Aujourd’hui que toute cette spontanéité a disparu, que même un apéro de copains demande de s’y prendre plusieurs jours à l’avance, je me suis conformé au comportement de tous, en râlant intérieurement et en trainant des pieds, ce qui ne change rien.
Et il m’est venu une double réflexion.
La première me concerne : Et si cet appétit, cette demande d’immédiateté était une angoisse, l’angoisse fondamentale, la crainte de la mort ? Aimer la vie n’est pas synonyme de peur de la mort. Un « sage » s’est aventuré à déclarer : "Ce n’est pas de mourir qui me pose problème, ce qui me désole, c’est de quitter la vie ». Bien belles paroles qui résistent mal à la trouille de mourir.
Et en fonction de cette trouille, défier la mort, en lui opposant la dévoration de la grande bouffe de la vie, tout de suite et aveuglément, ce n’est pas « sage » du tout mais c’est au combien essentiel, tripal et vital.
C’est bien le thème de la Grande Bouffe de Ferreri. Ce n’est plus du tout de mode, chez les vieux comme chez les jeunes. La fin de l’humanité, et a minima de notre civilisation, qui était si présente dans les esprits et dans les conduites de vie à cette époque, n’est plus de mise, cela paradoxalement au moment où sa réalité n’a jamais été aussi prochaine. Il y aurait eu alors un conscient, le désir de vie intense jusqu’à l’excès destructeur si nécessaire, et un inconscient, refusant paradoxalement la mort dans ce même comportement.
La seconde réflexion concerne les autres, enfin certains autres, et spécialement ceux qui autrefois m’étaient incompatibles de par leur organisation ultra-programmée de leur vie.

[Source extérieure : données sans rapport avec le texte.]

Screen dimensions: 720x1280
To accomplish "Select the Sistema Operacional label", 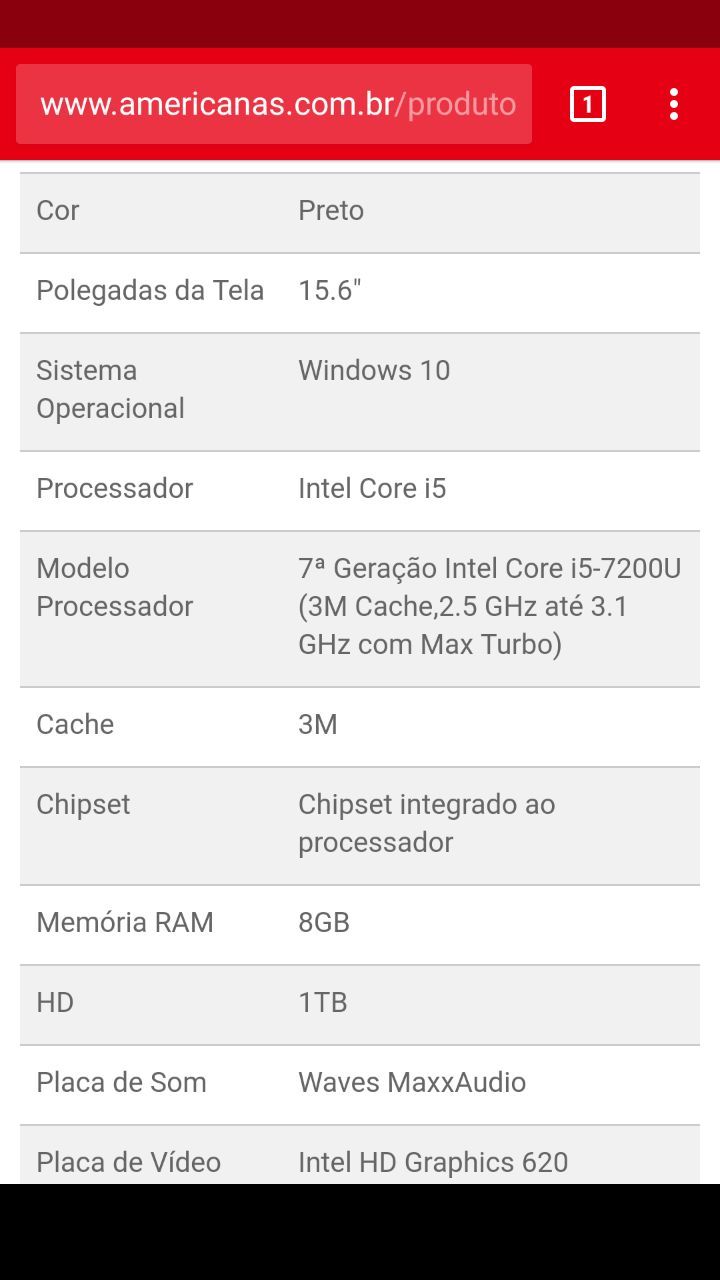I will tap(111, 390).
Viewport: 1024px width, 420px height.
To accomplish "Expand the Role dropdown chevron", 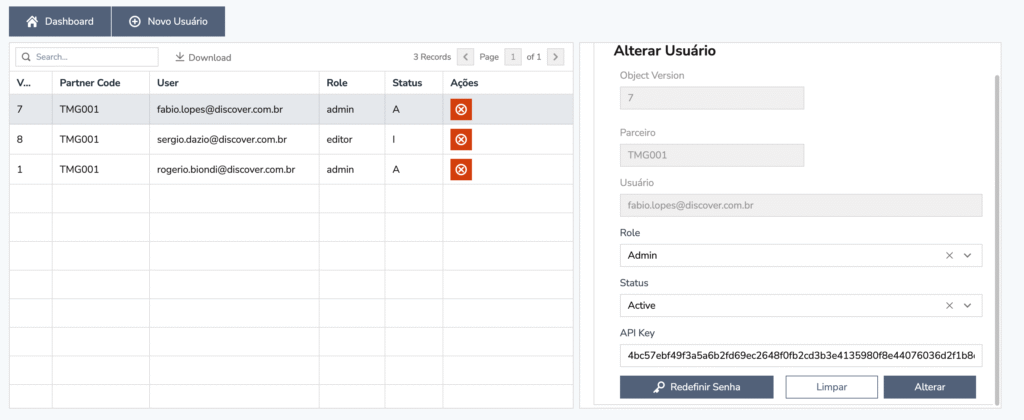I will (968, 255).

J’ai connu une femme caricature en ce domaine. Elle pouvait me donner rendez-vous, m’accorder un rendez-vous – moi son amant – pour prendre le café (uniquement prendre le café), après le déjeuner qu’elle avait partagé avec quelqu’un d’autre. La difficulté à m’insérer dans sa programmation avait conduit à convenir d’un soir de la semaine pour être ensemble : Echec complet, car évidemment je demandais de la spontanéité, de la fantaisie, mais il n’existait aucune faille pour introduire cela, et surtout pas dans une morne soirée prévue à l’avance, avec cette obligation, ce jour précis, de s’envoyer en l’air, ce qui suffit – enfin moi je suis comme ça – pour ne plus en avoir l’envie.

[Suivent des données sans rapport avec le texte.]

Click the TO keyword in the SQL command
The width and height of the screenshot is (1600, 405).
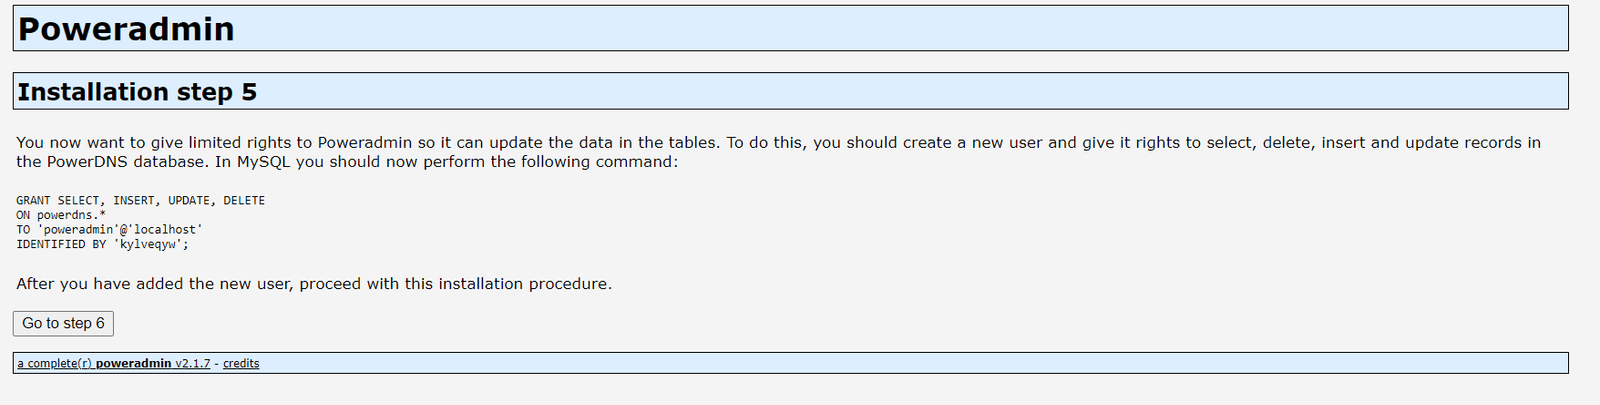(x=23, y=230)
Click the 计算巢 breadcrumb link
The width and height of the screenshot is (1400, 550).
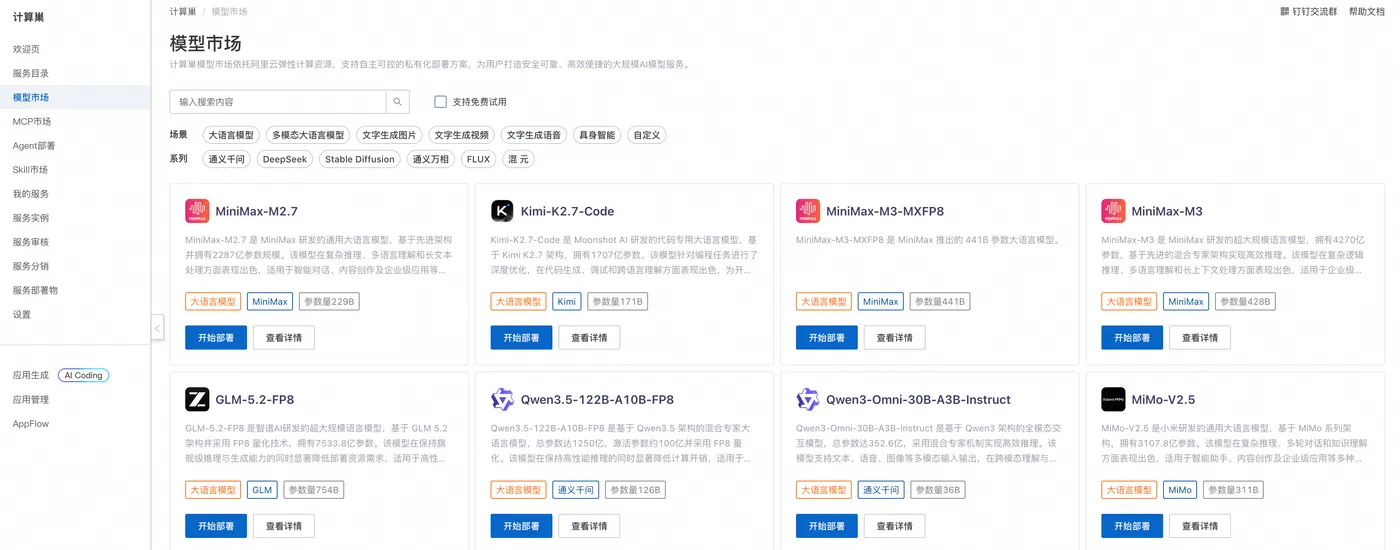click(x=182, y=11)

Ça n’a pas duré longtemps bien évidemment. Pour moi, c’était simple, elle était le refus de la vie, une antithèse. Je n’ai pas été plus avant dans mon appréciation. Aujourd’hui, il me vient que c’était peut-être tout autant une autre manière de refus de la mort. Cet aveuglement de la vie programmée telle un train qui voudrait rouler éternellement, qui se prolongerait sans limite, immuable et identique à elle-même, traduit lui aussi l’angoisse et le désespoir humain, une autre traduction du refus, de la crainte de la mort, de la station « Terminus ».
Et donc, quoi que l’on fasse, que l’on brûle sa vie comme une démangeaison ou qu’on l’inscrive dans l’empilement de cases programmées, ou qu’on ne soit ni l’une ni l’autre de ces caricatures (Parfois ma modération m’étonne !), qu’on le veuille ou non, il faut bien admettre au final qu’on est humains et donc conscients – ne serait-ce que par de brefs éclairs de lucidité - de l’inéluctabilité de nos destins, et que cela nous déchire le cœur et l’esprit. Simplement l’aiguillon qui nous fait avancer vaille que vaille ce petit temps ridicule de la vie est plus ou moins acéré selon la tendresse ou la dureté de nos cuirs.